哪怕,他与洛泽再像,但她知道,他是洛克。
“一个称呼而已。你叫我,洛泽,也是一样的。”
月见有些恼了:“并不仅仅是一个称呼。你在企图夺取洛泽的身体。”
洛克并不反驳,也还是那副温文尔雅的样子:“对于我而言,洛泽也在企图夺取我的的身体。其实都是一样的。”
这根本就是歪理!月见气得脸有些红。
“到我这里来。”洛克对她招了招手,“从前你不会这样。我在转变,你也在转变,我的小草。”
月见心惊,她对洛克的感觉,确实是在更改转换。
从前,她不敢这样顶撞洛克。

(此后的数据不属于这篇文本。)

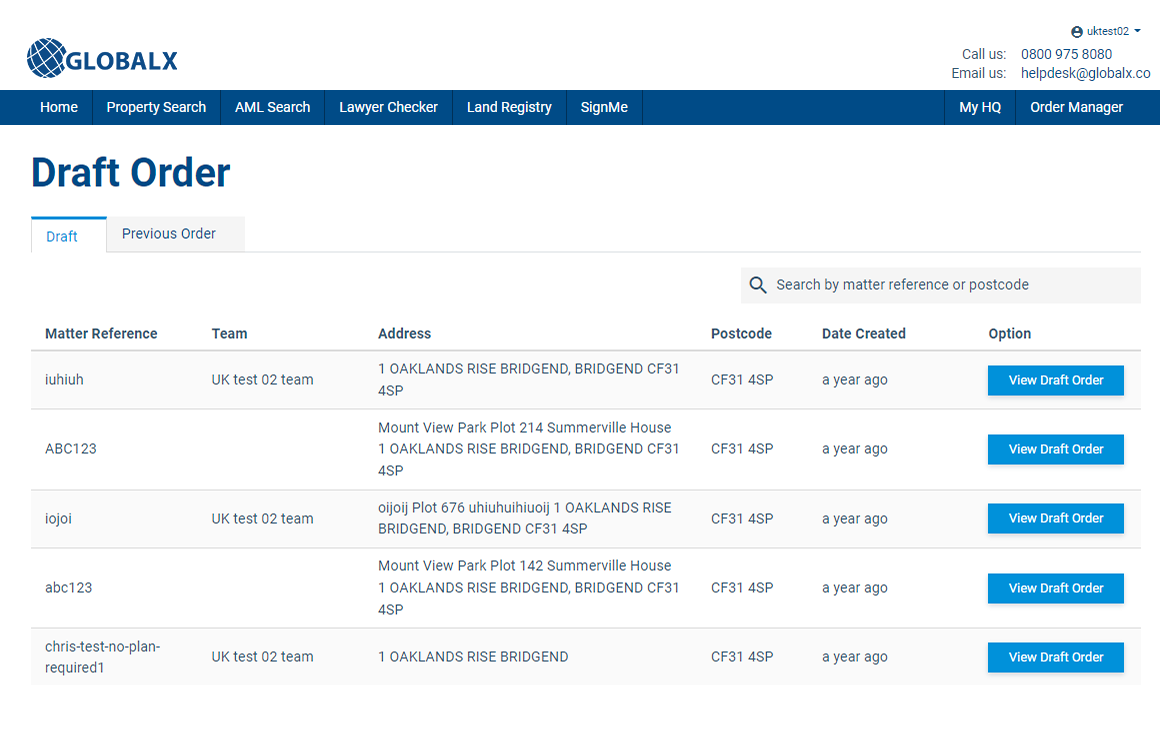1160x733 pixels.
Task: Click the GlobalX globe logo
Action: [x=46, y=58]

起码,她是怕他的。
“你用了洛泽的身体出来,更带我到‘舍’,是为了什么?难道就仅仅是为了yin you我?”月见决定挑明了来说。
然后她听见了洛克低低地笑。
他在玩味她的那句话:“yin you?”
yin you两个字,从他性感好看的唇瓣吐出,在这样绮丽的夜里,在橘黄的一盏灯下,真是一幅勾人心魄的上好画卷。
他是一幅伸展的画卷。
为什么?
是为了yin you吗?
是吗?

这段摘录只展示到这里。